I've been wondering the same, the BBC article explains:
> the most extreme version of which involves leaving a baby on their own to "cry it out", in an effort to encourage their babies to sleep for longer stretches so their parents can get some much-needed rest.
I'm not a parent but that sounds pretty sensible to me. Odd of the BBC to call it "extreme".
We sleep-trained our first starting at about 6 months old, and we're about to do the same with our second. The strategy we used was some kind of incremental back-off. Put them down, light out, leave. Wait 5 mins. Go on, give them a little hug or back pat, leave. Wait 10. Then 15. Then 20. Then 30. Then stay at 30 until they fall asleep.
Next night, 10, 15, 20, 30, 30, 30...
next night, 15, 20, 30, 30, 30....
At some point it went up to like 30 mins for first check, then an hour for subsequent checks. I think if we'd gotten to that point we'd consider trying something else cause that's a lot of crying.
But in practice we never had to really adhere to most of the structure because iirc it was like:
Night 1: 5, 10, 15, asleep.
Night 2: 10, 15, asleep.
Night 3: asleep.
Night 4: 15, asleep.
Then he was sleep trained and has slept like a rock with 0-30 seconds of fussing (usually 0) (and ~never crying) since.
This is called the Ferber method and it worked very well for us as well.
Note to others considering using it, the method is just as much about the ritual leading up to sleep (bath, reading a book, etc)
“Solve your child’s sleep problems” by Richard Ferber, M.D. is the book which includes this. It also includes a lot more, including an overview of sleep physiology including phases, as well as lots more like details about night terrors and other “partial arousals”.

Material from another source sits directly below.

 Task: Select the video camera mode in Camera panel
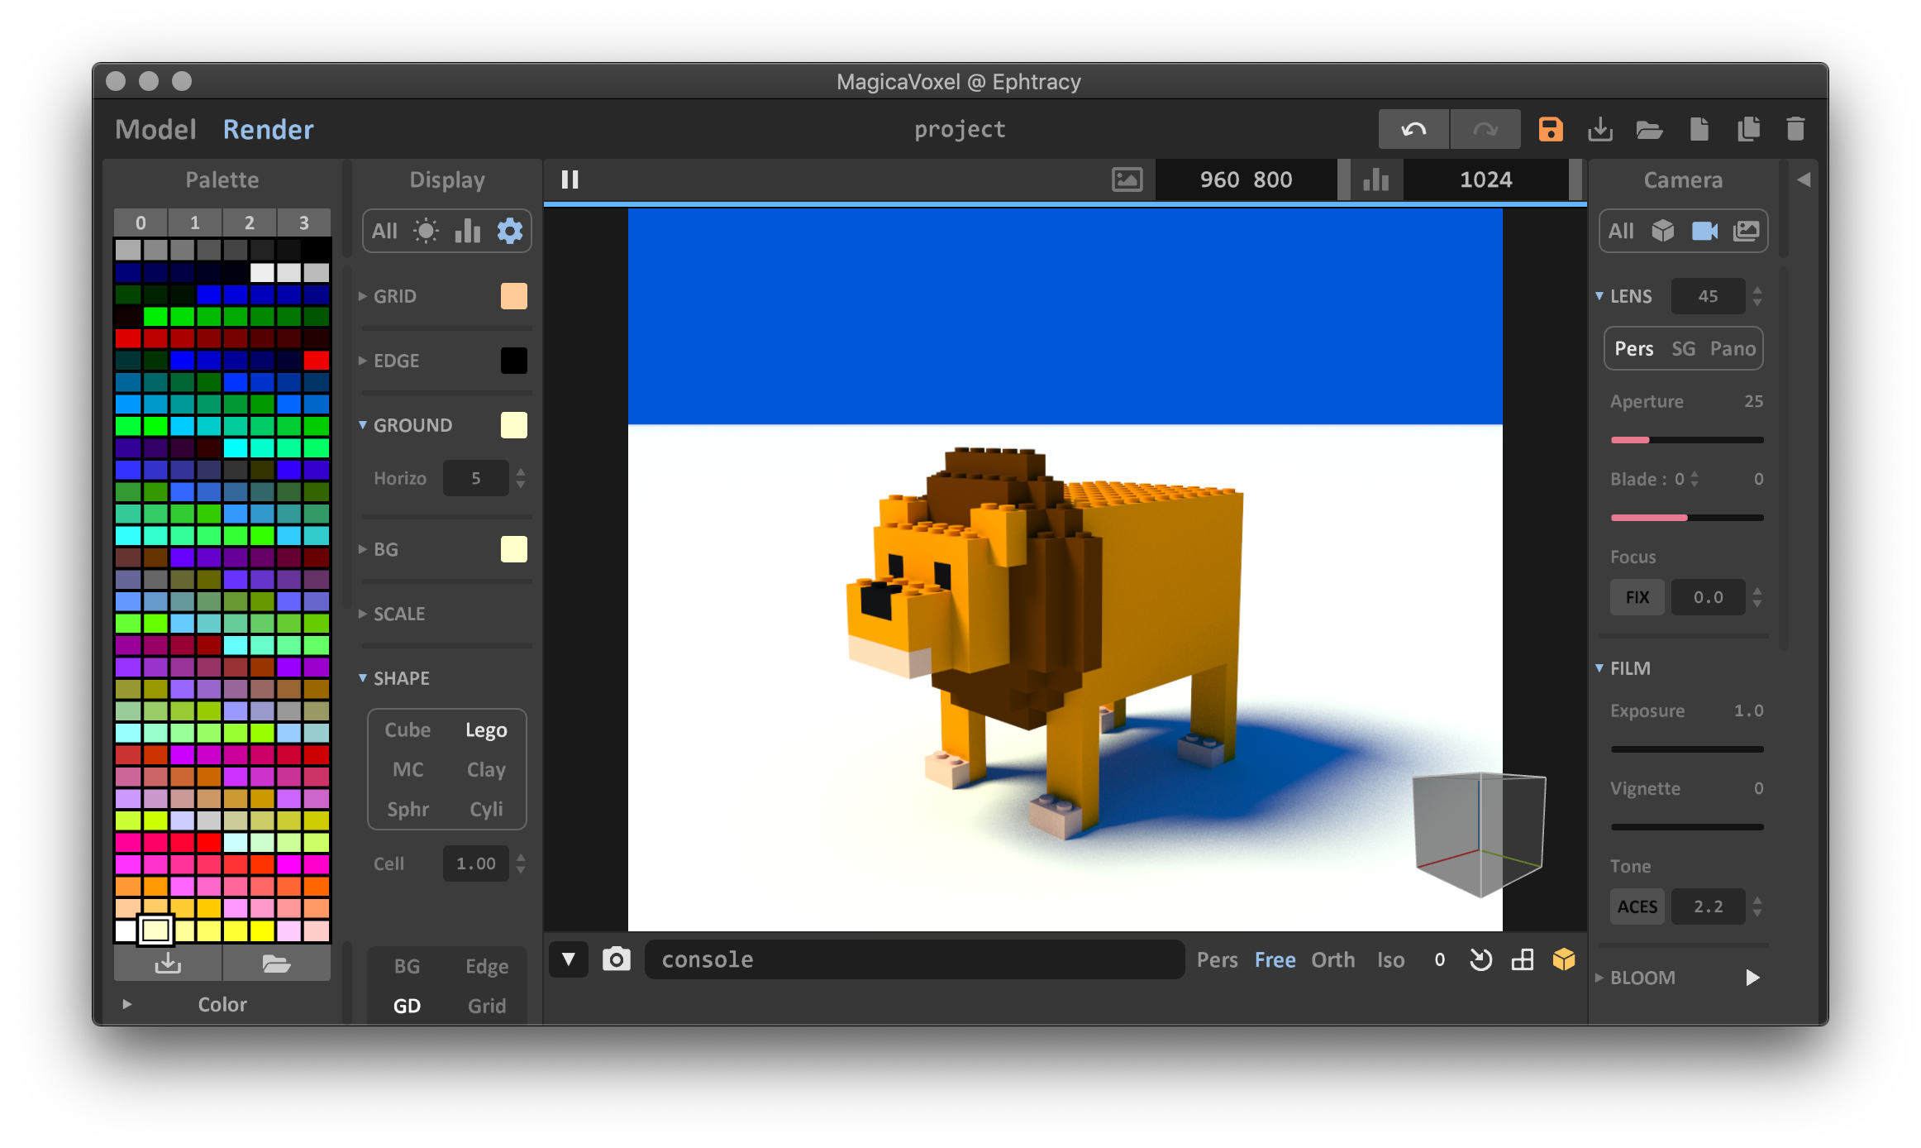tap(1704, 231)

The big thing he says for going to sleep is to set up the desired sleep associations (eg, alone in the crib in a dark quiet room if that’s what you choose) and then ensure the child falls asleep in that situation and it doesn’t change while they sleep. So for instance, don’t let them fall asleep on your lap then move them to the crib, because when the next normal sleep cycle ends and they partially wake up, they will discover something is different and get upset.
The baby is crying because they want attachment to the parent. Give them the love they want. Don't deprive them of love by letting them cry it out. Comfort them!
You're not wrong. But at the same time... it's a very effective method with some babies. One thing often missing from these discussions is the practicality. Yes, responding to your child like that would be ideal. But it just can't be done if they literally just cry constantly when put to bed. And some babies do that! Sleep-deprived parents who come to actively resent their child's crying is a very real thing. And probably far worse for development and attachment.
> the most extreme version of which involves leaving a baby on their own to "cry it out", in an effort to encourage their babies to sleep for longer stretches so their parents can get some much-needed rest.
I'm not a parent but that sounds pretty sensible to me. Odd of the BBC to call it "extreme".